# Good place to watch aussie rules football



## roodog78 (Sep 7, 2013)

G'day gents, I'm just wondering if anyone knows of a decent place where I can see Aussie rules footy live in the Clark/Angeles area. A non girlie bar would be preferred if their is such a thing. I've just moved over from subic so new to the area but love my footy.

Cheers in advance


----------



## Asian Spirit (Mar 1, 2010)

Good Morning,

I tried a Google search but came up empty handed. Only sure way that I can think of would be to contact someone at the RSL post in Angeles City for information.

If they or someone else provide a link to a specific place, be sure to post it's name and a link to it here.

Can't imagine leaving Subic to live over this way :confused2:..



Good Luck


----------



## gavison (Jun 18, 2012)

Jet Lag said:


> Good Morning,
> 
> I tried a Google search but came up empty handed.
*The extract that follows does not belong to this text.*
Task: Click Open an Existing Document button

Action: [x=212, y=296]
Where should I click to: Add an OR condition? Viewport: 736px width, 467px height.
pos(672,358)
Only sure way that I can think of would be to contact someone at the RSL post in Angeles City for information.
> 
> ...


The australia nework on cable has both anzac day matches live, two live matches saturday and one on sunday.

vegge out with a VB or fosters


----------



## 888dino (Apr 22, 2014)

roodog78 said:


> G'day gents, I'm just wondering if anyone knows of a decent place where I can see Aussie rules footy live in the Clark/Angeles area. A non girlie bar would be preferred if their is such a thing. I've just moved over from subic so new to the area but love my footy.
> 
> Cheers in advance


For me, the australia channel has a dedicated slot of 4 of a possible 9 games. Which is good, but if ur a bottom 8 follower its very hit amd miss. I.e theyll show hawthorn vs gws over say sydney v collingwood game. The matches are locked in and scheduled from the start of the seaeson which I think is stupid. If your in angeles there is one bar that I know of on walking street on your right hand side just before the main road. It has a pool table not excessively loud. I think they have cable tv too. 3 screens of different sports. Aussie owned and run. The last time I was there they had an aussie manager that was really hospitable. 

But I just cant think of the name. Anyways failing all that and u want a night in to watch some footy... or australia channel lets you down.... log onto the wiziwig live sports website. They cover all the games via cricinfo, and all are at a 175kb/s bandwith (smart and globe connections can handle that easily) and best of all for free. Good luck. If I think of the name for that bar ill drop in on you.


----------



## roodog78 (Sep 7, 2013)

Yeah cheers new place doesn't have australian network, I can get games on laptop no problems just thought there might be a hangout where Aussies watch the games and have a ********


----------



## cvgtpc1 (Jul 28, 2012)

I would think in Angeles or Manila, the Swagman would be all over that. I know the Angeles Swagman has TVs all over the outdoor bar with sports on but I've never paid attn to what was being shown.


----------



## DannyRDG (Jul 26, 2011)

I have heard the best place to watch it would be in Australia. You could partake in a few of their glasses of golden water you refer to as beer! Lol


----------



## roodog78 (Sep 7, 2013)

Not a fan of the Aussie beer? I understand not too many foreigners can handle it haha


----------



## cvgtpc1 (Jul 28, 2012)

roodog78 said:


> Not a fan of the Aussie beer? I understand not too many foreigners can handle it haha


Found most beers taste best when drank in their home country. Hope to have a real Aussie beer someday.


----------



## Asian Spirit (Mar 1, 2010)

cvgtpc1 said:


> Found most beers taste best when drank in their home country. Hope to have a real Aussie beer someday.


Good reply and very well put.......


----------